# Designers Vape - Juice Reviews



## Hooked (17/6/19)

​Coffee Review #107

*DESIGNERS VAPE – CARAMEL LATTE*

Local / International

Purchased from: Vapeville
Price: R200/60ml

*Flavour Description: *
Rich, sweet caramel with a flavourful, aromatic espresso.

VG/PG: 65/35
Nic: 2mg


*My comments: *

I didn’t like this coffee at all when I started vaping it. The first tankful had an unpleasant taste and the only thing that kept me going was that the fingertip taste was good, so I knew the juice had potential – I just had to give it a chance and I’m glad that I did.

The dark roast espresso is fairly strong and takes centre stage, off-set by a caramel that is surprisingly not very sweet. 

There are a few coffee/caramel combinations on the market, differing mainly in the ratio of coffee to caramel. This juice, however, is different. It has a rather unusual, interesting flavour which I can’t quite put my finger on.
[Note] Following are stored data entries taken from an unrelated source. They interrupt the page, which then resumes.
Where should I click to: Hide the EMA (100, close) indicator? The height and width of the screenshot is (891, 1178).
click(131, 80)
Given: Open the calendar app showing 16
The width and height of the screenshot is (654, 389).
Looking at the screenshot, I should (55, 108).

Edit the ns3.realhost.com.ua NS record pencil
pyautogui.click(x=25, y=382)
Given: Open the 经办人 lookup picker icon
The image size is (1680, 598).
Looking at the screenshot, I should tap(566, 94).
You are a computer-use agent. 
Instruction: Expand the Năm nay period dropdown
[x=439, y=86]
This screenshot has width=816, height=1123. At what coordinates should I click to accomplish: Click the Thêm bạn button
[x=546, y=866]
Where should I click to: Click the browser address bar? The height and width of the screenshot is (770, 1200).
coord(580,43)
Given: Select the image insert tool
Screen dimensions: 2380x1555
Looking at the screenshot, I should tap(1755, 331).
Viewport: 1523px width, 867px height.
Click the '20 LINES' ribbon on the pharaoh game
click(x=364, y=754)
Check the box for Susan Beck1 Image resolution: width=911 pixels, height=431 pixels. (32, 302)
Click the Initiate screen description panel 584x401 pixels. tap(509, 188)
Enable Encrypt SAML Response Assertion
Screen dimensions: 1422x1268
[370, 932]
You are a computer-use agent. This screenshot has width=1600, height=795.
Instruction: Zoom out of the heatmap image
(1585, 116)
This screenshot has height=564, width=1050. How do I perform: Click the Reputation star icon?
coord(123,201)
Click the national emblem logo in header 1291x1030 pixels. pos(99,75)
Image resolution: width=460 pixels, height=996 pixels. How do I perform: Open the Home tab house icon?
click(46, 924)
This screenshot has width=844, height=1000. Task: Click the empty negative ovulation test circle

There is just something about it that makes it stand out from the crowd. 


*Would I buy this juice again:* It’s a Yes from me!


Mod: iJust 3 
Coil: Commercial - Kanthal Net and Multihole HW-M 0.15 ohm
Watts: 80W

​

Reactions: Like 2


----------



## Silver (17/6/19)

Thanks @Hooked
Sounds good

I know what you mean when you say there is something about a juice that is unusual and you can't put your finger on it.

Glad to hear this one made it through. That is the thing with some juices - you need to vape them for a while to give them a chance. Strange how it works.

Reactions: Agree 1


----------